▸ **Instructions for the task**
For the string "Delta", state how many lines of the data hold it. Give nothing besides the number.

#### Data supplied

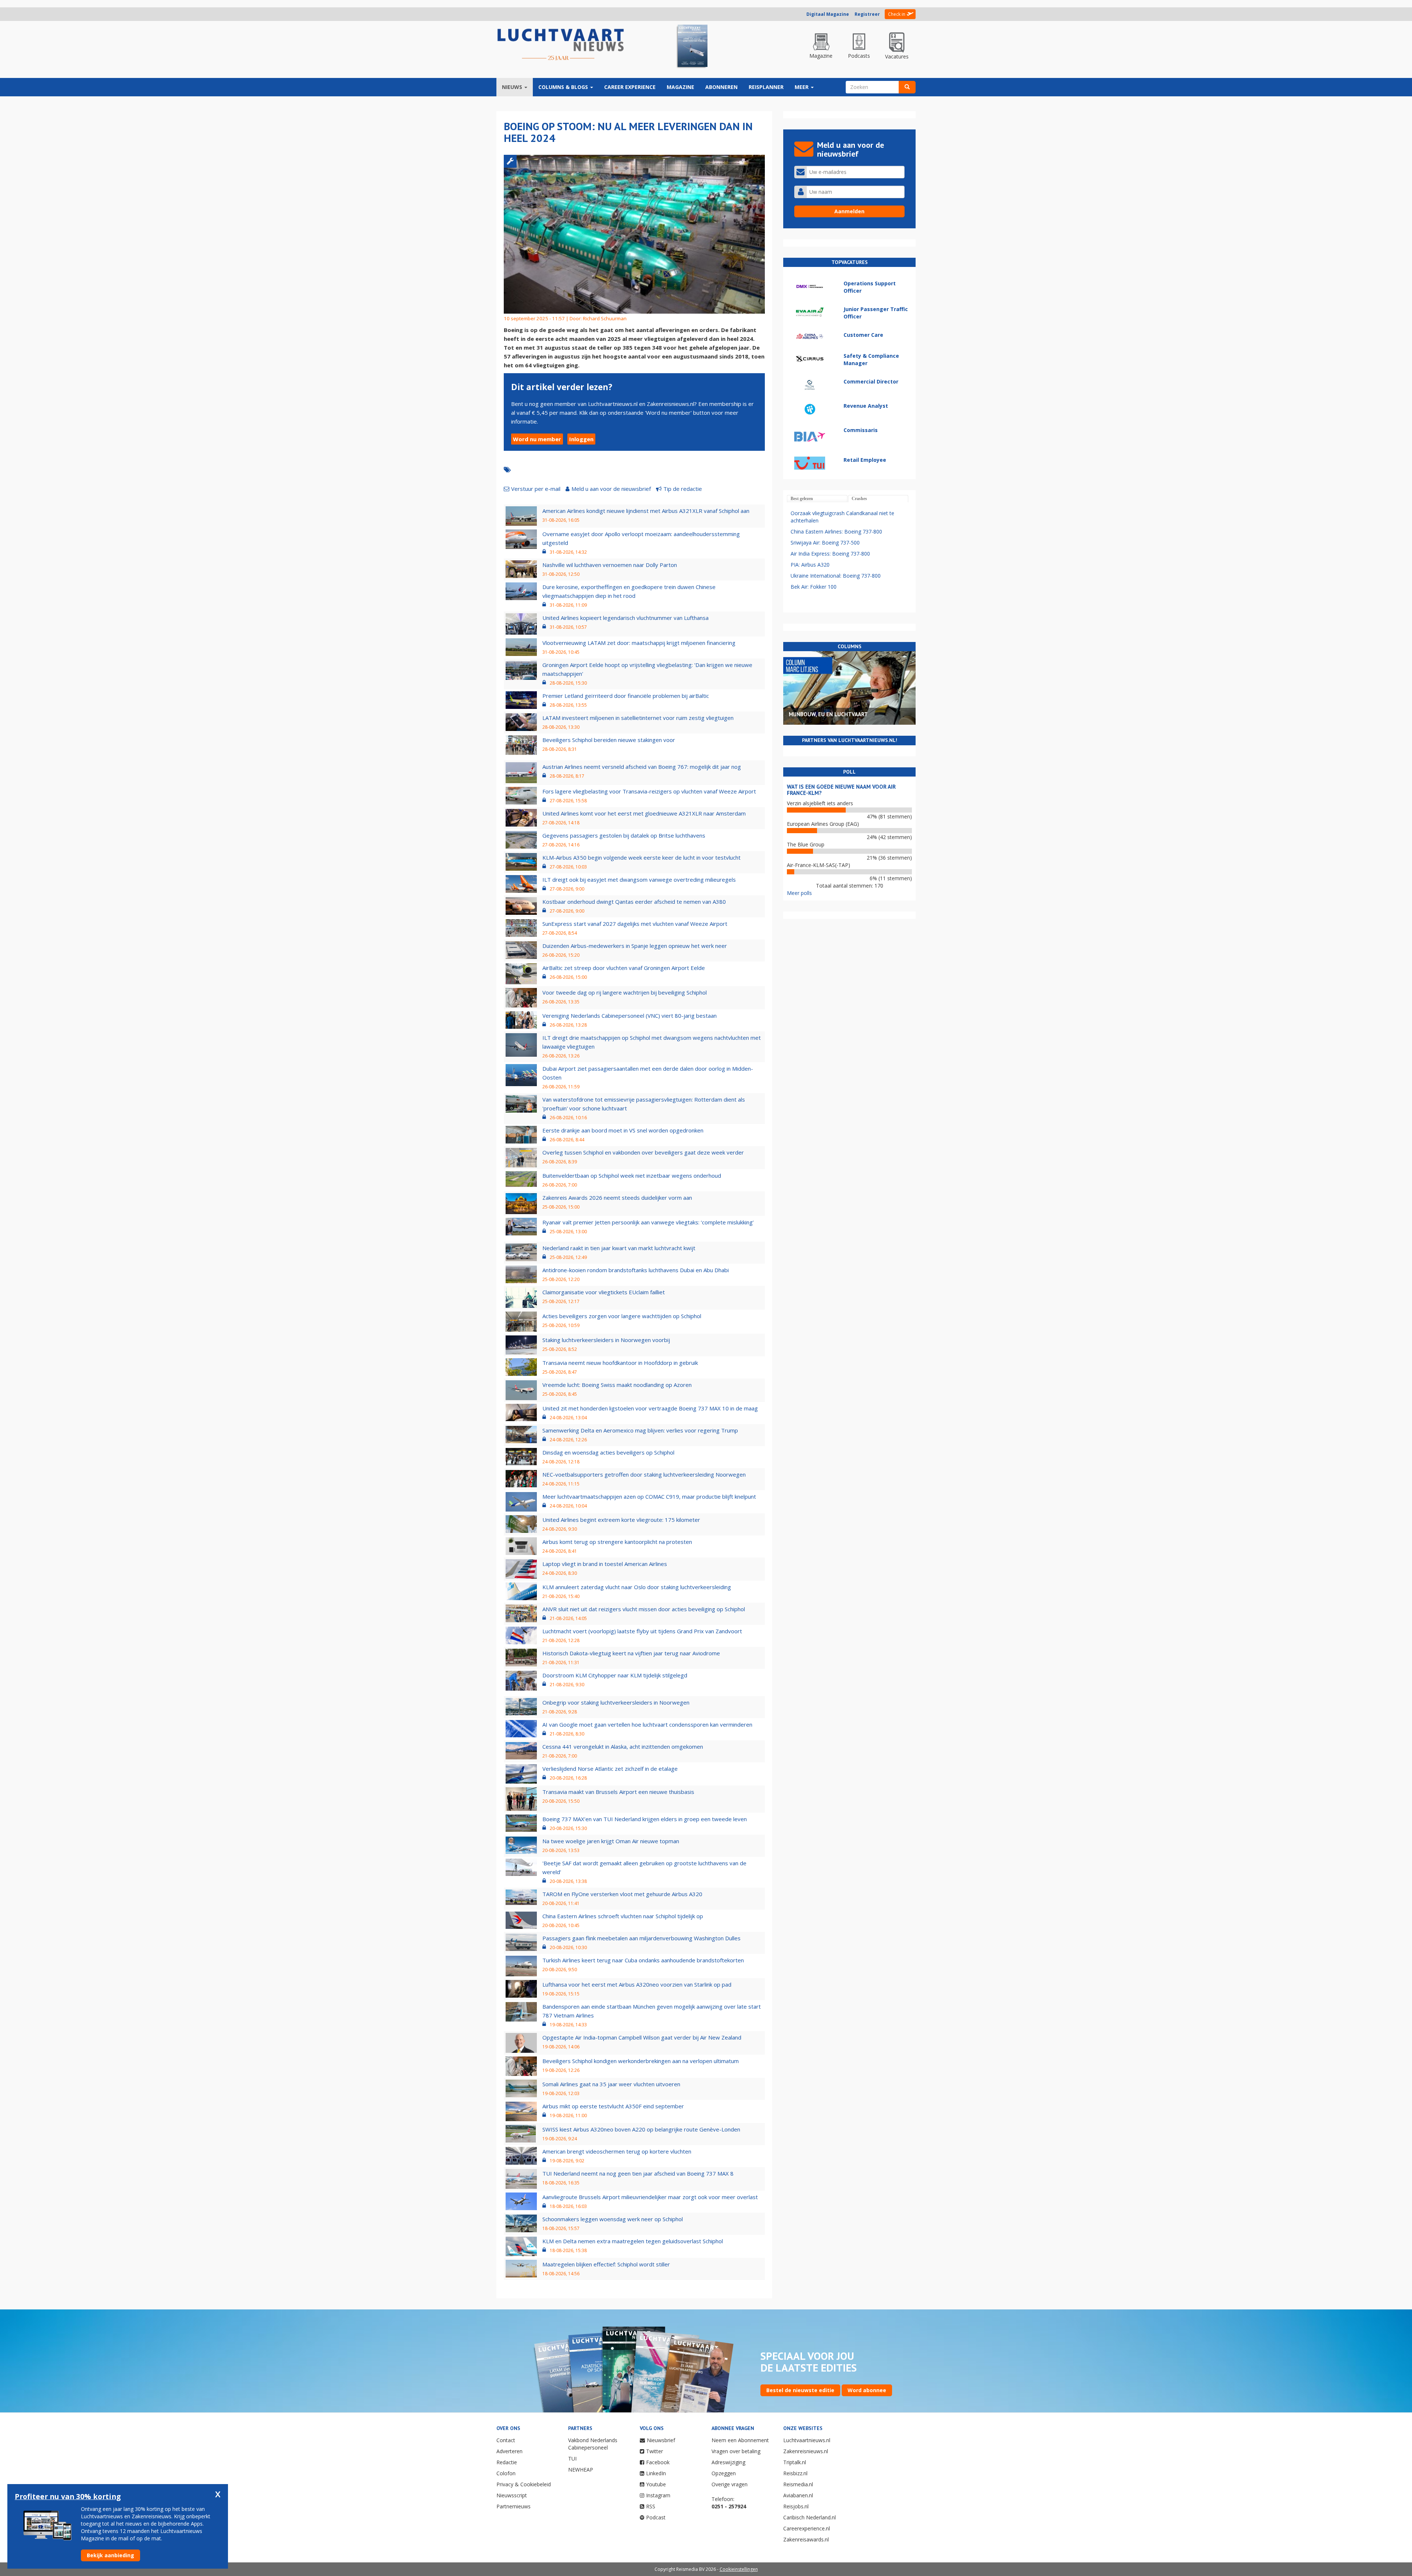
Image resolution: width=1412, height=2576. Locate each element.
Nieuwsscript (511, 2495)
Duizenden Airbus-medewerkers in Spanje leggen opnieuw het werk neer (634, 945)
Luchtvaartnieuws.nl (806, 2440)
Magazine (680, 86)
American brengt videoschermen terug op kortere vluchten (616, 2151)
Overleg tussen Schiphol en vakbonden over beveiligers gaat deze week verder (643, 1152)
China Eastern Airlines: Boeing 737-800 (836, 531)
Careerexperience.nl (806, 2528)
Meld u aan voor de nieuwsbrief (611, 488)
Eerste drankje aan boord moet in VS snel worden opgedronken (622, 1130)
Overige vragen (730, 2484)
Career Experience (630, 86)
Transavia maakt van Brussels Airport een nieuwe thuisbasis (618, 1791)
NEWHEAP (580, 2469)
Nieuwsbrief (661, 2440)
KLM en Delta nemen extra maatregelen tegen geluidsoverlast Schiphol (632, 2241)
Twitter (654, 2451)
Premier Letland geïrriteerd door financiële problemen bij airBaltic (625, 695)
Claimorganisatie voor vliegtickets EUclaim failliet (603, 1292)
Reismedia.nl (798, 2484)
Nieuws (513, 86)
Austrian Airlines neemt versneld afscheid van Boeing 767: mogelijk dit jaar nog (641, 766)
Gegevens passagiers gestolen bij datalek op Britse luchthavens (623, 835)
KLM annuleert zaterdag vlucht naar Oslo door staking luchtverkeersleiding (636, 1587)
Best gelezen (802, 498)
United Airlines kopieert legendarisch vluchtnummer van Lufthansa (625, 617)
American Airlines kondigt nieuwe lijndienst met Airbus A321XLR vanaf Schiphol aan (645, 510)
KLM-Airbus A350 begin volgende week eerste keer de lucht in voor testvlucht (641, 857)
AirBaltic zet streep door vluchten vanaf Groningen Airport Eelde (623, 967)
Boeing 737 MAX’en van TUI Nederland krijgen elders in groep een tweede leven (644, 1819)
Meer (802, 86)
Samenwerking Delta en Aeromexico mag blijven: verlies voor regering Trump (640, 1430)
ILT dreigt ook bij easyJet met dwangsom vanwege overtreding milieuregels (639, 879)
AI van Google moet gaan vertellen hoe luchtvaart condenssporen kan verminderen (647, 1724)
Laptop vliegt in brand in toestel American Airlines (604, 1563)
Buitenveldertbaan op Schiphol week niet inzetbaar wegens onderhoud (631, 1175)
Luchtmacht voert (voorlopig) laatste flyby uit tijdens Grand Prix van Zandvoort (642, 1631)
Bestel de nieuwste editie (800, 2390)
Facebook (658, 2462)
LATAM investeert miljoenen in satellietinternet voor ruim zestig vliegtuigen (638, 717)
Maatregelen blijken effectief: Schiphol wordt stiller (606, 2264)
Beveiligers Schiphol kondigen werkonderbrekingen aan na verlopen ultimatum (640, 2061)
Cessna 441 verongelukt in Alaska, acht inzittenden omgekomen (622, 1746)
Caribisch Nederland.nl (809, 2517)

########

▸ **Answer for this exercise**
2